◆ Directions for this task: Transcribe the part of the Second Injury Fund text starting with "Associated Industries of Missouri (AIM), working" and going on through "for Missouri employers.".

◆ Text passage:
##############################
Associated Industries of Missouri Achieves Second Injury Fund Compromise

Associated Industries of Missouri (AIM), working with all other business groups around the state, has announced consensus on legislation to address Missouri’s failing Second Injury Fund and the liability it presents for Missouri employers.

Last year, AIM worked with its partner business organizations to defeat legislation that would have increased Missouri employers’ workers’ compensation costs by as much as 14%, according to estimates by a national workers’ compensation rate authority.  The defeated legislation would have immediately increased the surcharge that funds the Second Injury Fund by 4% and, more importantly, would have allowed all non-work related claims and conditions to increase the amount that must be paid for compensable injuries under the Missouri workers’ compensation system.  That would have meant workers with conditions like diabetes and obesity, and those with sports injuries and other non-work related injuries, would have been eligible for enhanced workers’ compensation benefits when injured at work because of these injuries and conditions that have nothing to do with work.  Although the plan had the support of trial attorneys and one business association, it was defeated by a strong coalition of the major employer groups in Missouri, including Associated Industries of Missouri.

Here is the compromise Second Injury Fund Reform package as it currently stands (additional reforms will be added to the list):

Eliminate Permanent Partial Disability claims.  This is a ridiculous provision that currently allows workers to be more than 100% disabled and still working – we would eliminate these claims;

Eliminate Permanent Total Disability claims where the previous injury was not a compensable work injury or due to military service;

Offset Social Security disability benefits and other employer paid disability insurance payments against the amount that may be awarded from the Second Injury Fund.  One or both of these reforms are current practice in most states with a Second Injury Fund.  Many states also offset against unemployment compensation received.  We will explore the extent to which we may establish these reforms in Missouri for future claims against the Fund;

Reduce the interest rate payable on claims to a reasonable amount – perhaps the rate charged on tax delinquencies (currently 3%), rather than the 9% or 10% currently allowed for these claims; and,

Prohibit payments to claimants that are incarcerated, and other common sense measures.
##############################
◆ Extracted records:
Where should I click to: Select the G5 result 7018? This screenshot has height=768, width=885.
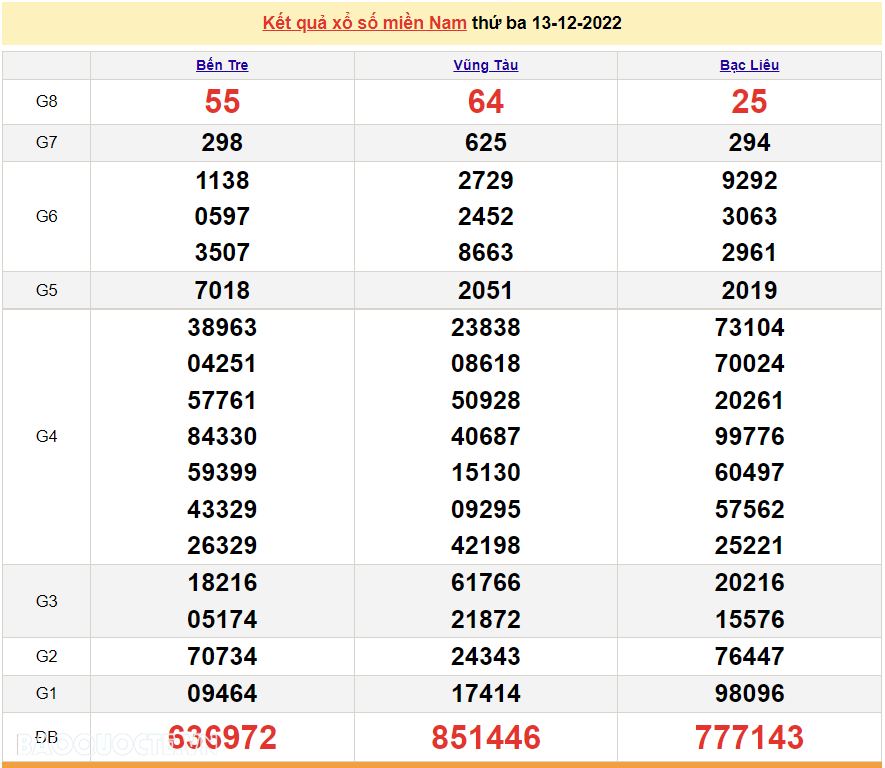point(222,290)
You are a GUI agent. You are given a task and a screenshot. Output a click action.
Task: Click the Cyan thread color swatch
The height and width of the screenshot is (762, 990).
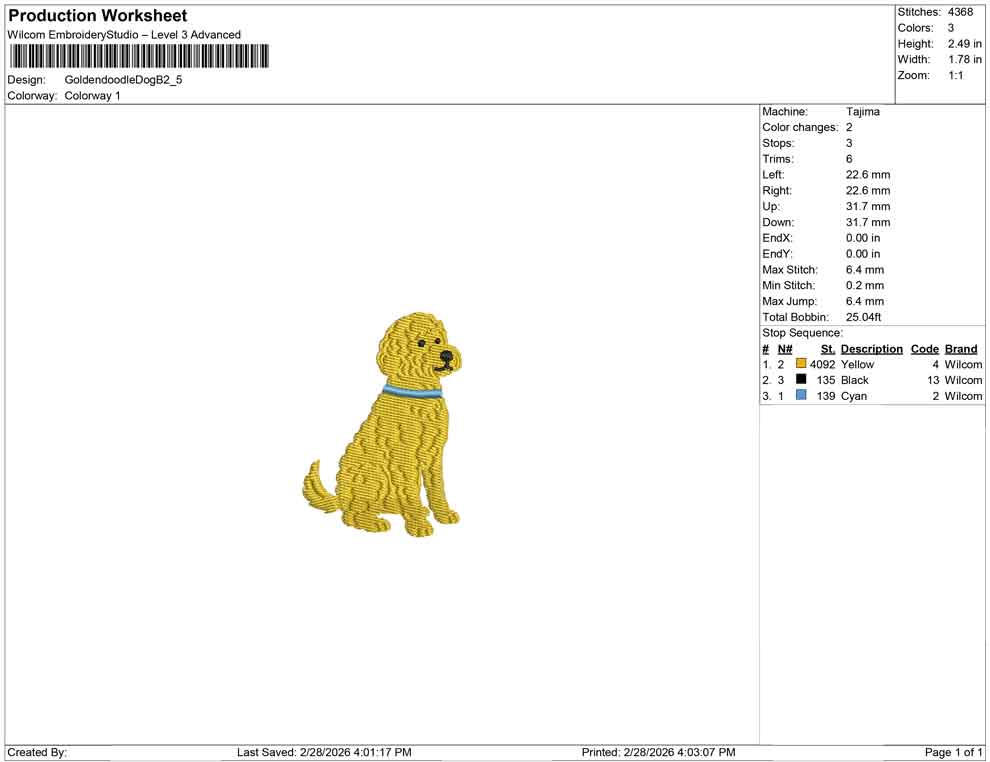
##############################
◆ Answer to the exercise:
Associated Industries of Missouri (AIM), working with all other business groups around the state, has announced consensus on legislation to address Missouri’s failing Second Injury Fund and the liability it presents for Missouri employers.